Several hypotheses should be proposed to explain the split between A. sara and A.
seniculus. Minezawa et al., (1985) claimed this to be the result of A. sara being peripherally
isolated in the Yungus 2 refugia. Brown (1982) proposed this refugia on the basis of butterfly
endemism data presented in the context of the general forest refugia model (Haffer, 1969,
1982, 1997, 2008). However, Cortés-Ortiz et al., (2003) estimated a late Pliocene divergence
between A. seniculus and A. sara (2.4 MYA). For this reason, Cortés-Ortiz et al., (2003)
argued against this split because it was too old to be explained by the Pleistocene refugia
hypothesis. However, we must not forget that Haffer (1997, 2008) explained that the dry-wet
cycles were not exclusive to the Pleistocene and therefore these cycles should also be
important during the Pliocene. Cortés-Ortiz et al., (2003) speculated that the appearance of
the Madeira River could be essential to the split between these two red howler monkey
species, because the river forms the eastern boundary of A. seniculus and A. sara. We
estimated a temporal split somewhat higher than Cortés-Ortiz et al., (2003) (4.5 MYA with
the MNJ procedure). This age agrees quite well with a very important geological change in
the Amazon that had impacts on the rivers of the region. Espurt et al., (2007, 2010)
demonstrated that the Nazca Ridge subduction imprint had a significant influence on the
eastern side of the Andes by means of the Fitzcarrald Arch. This uplift is responsible for the
atypical three-dimensional shape of the Amazon’s foreland basin. Related with the Nazca
Ridge subduction, arc volcanism in the Peruvian Andes ceased around 4 MYA (Rosenbaum
et al., 2005), thus the older time estimate of the Fitzcarrald Arch uplift is around 4 MYA
(Pliocene). This could explain changes in the relationship of the Mamore-Beni Rivers (or
Beni Lake) with other drainage river systems, which divided A. sara and A. seniculus. This
event could also isolate the Bolivian dolphins from other Amazonian pink river dolphins
(Ruiz-García et al., 2016).
Another question is which of the two taxa could be first.
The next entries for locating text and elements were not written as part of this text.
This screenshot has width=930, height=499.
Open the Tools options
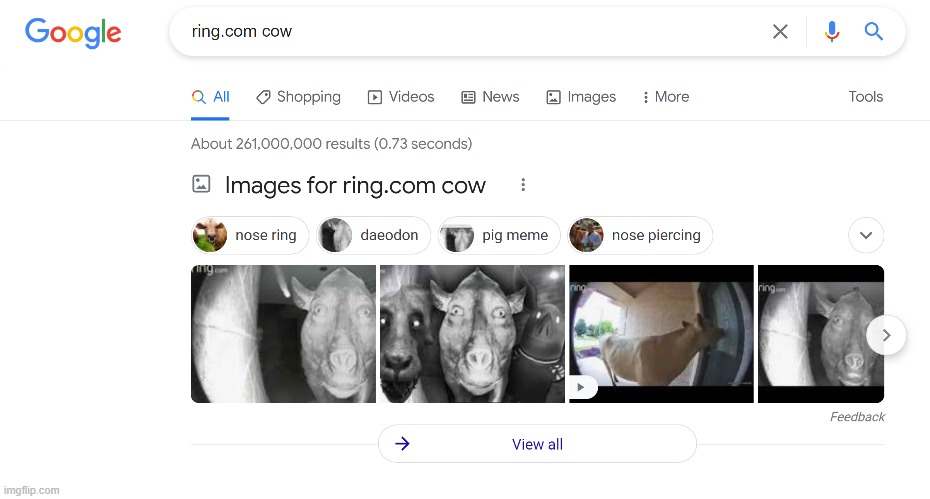(865, 97)
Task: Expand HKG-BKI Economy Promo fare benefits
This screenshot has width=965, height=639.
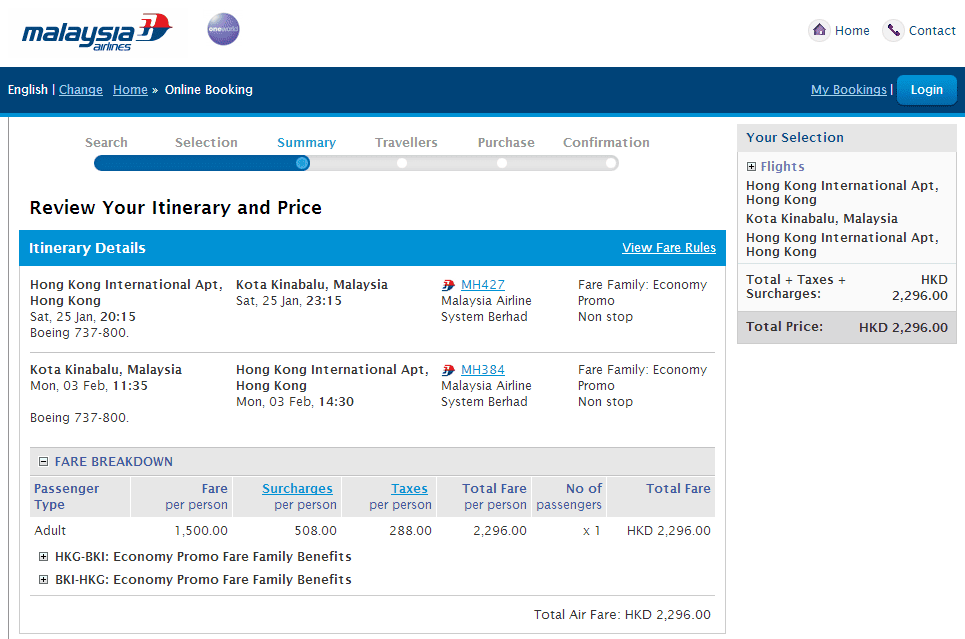Action: coord(43,557)
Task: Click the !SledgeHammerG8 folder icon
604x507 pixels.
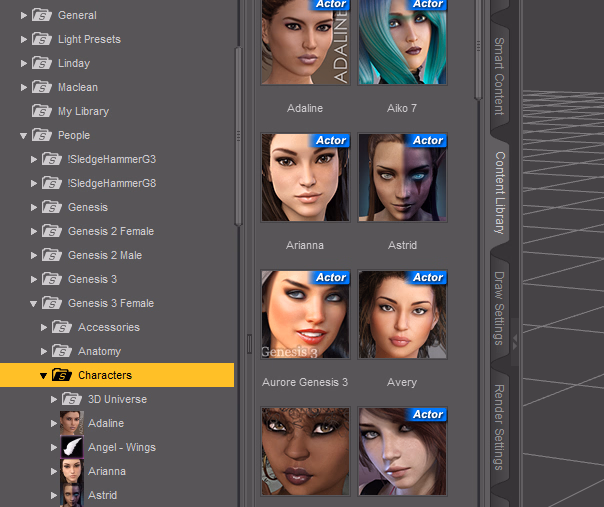Action: (x=52, y=183)
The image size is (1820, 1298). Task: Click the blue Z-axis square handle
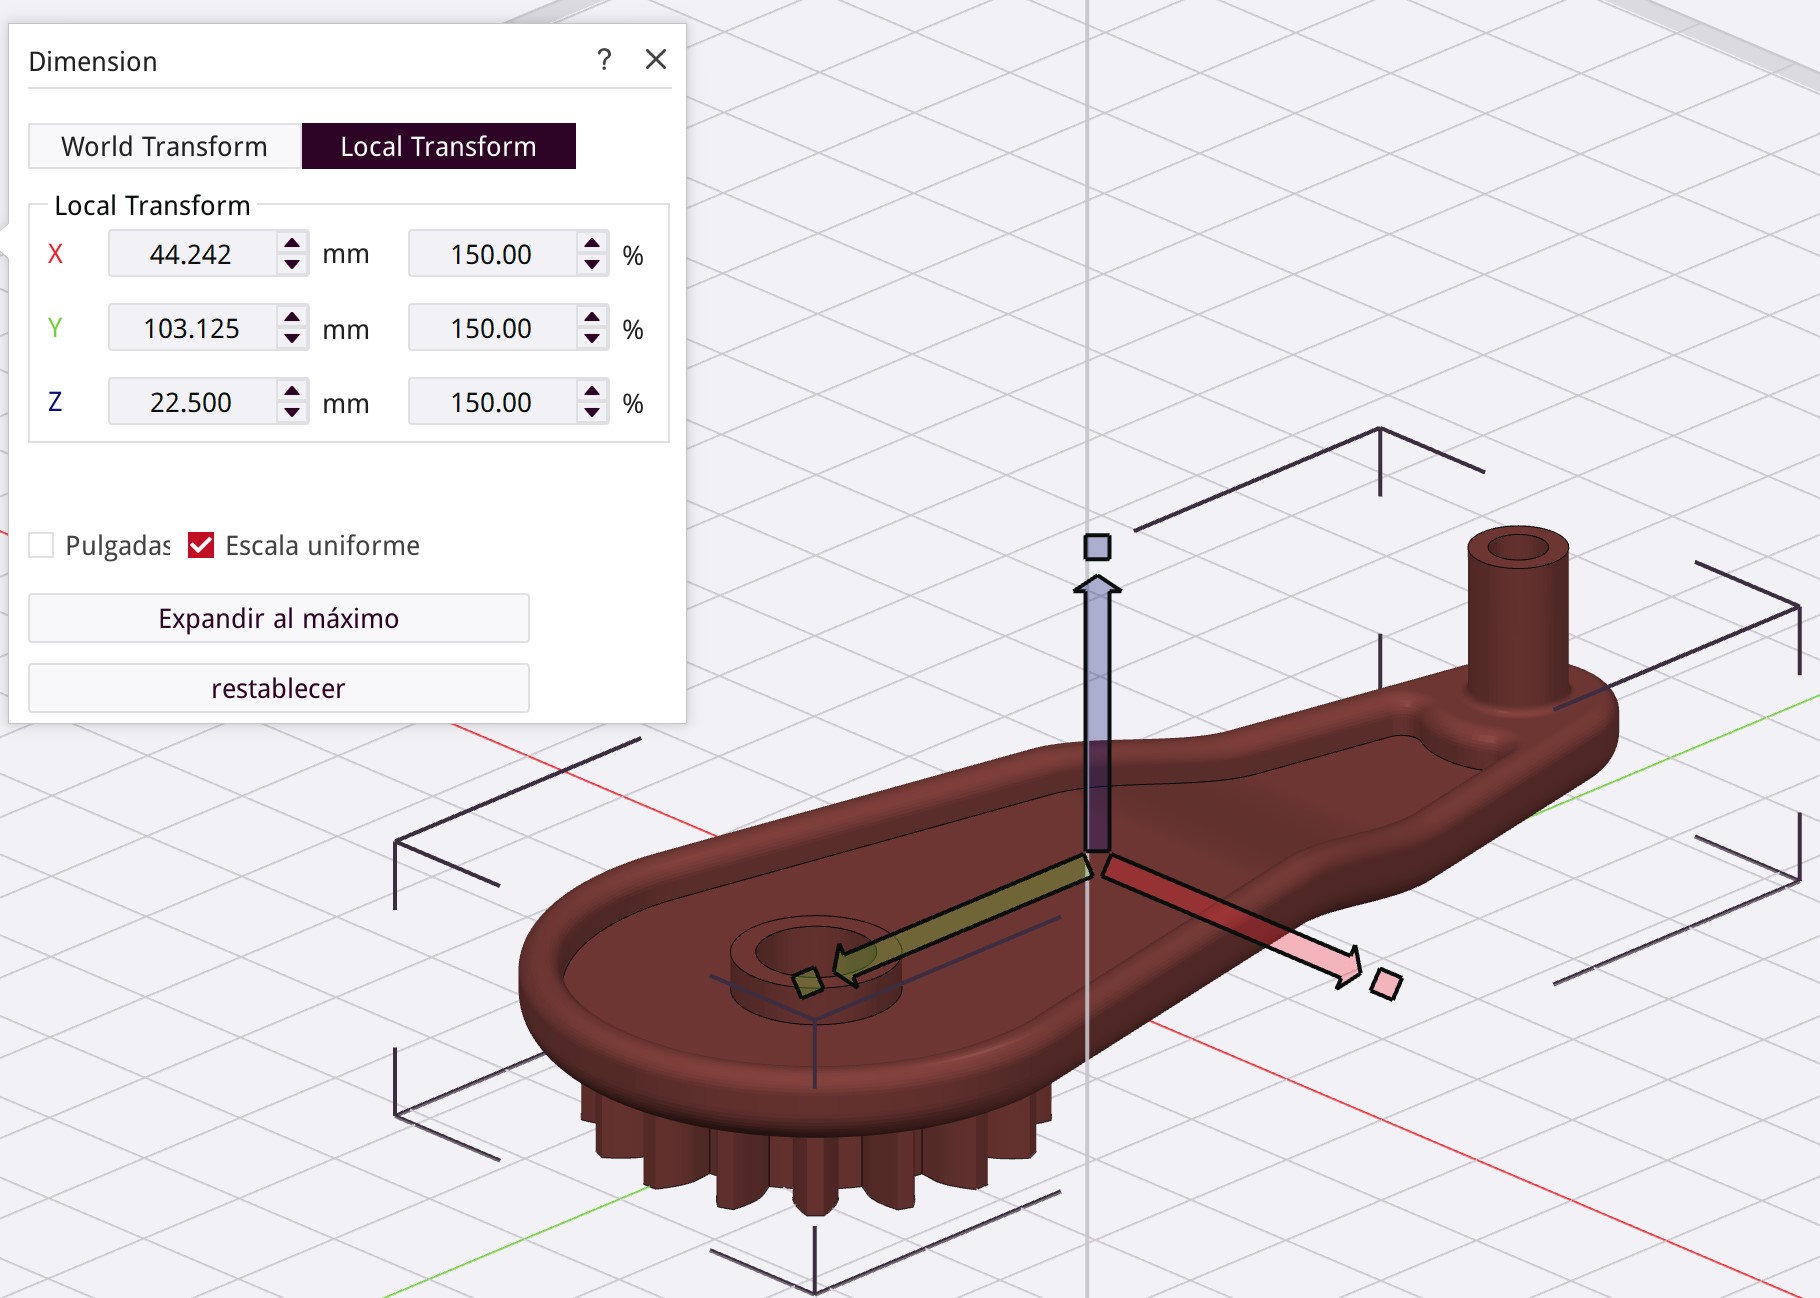pos(1097,547)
The levels of gene diversity
were considerably higher in A. sara than in A. seniculus (3.22% vs. 0.57%), although the
geographical range extension of the second is considerably higher than that of the first.
Dobzhansky (1971) showed that original populations have the greatest levels of gene
diversity. However, if there were different molecular lineages of A. sara (from other Alouatta
taxa), they should artificially increase the gene diversity of A. sara. The MNJ procedure also
showed an older mitochondrial diversification in A. sara (around 2.22 MYA) than in A.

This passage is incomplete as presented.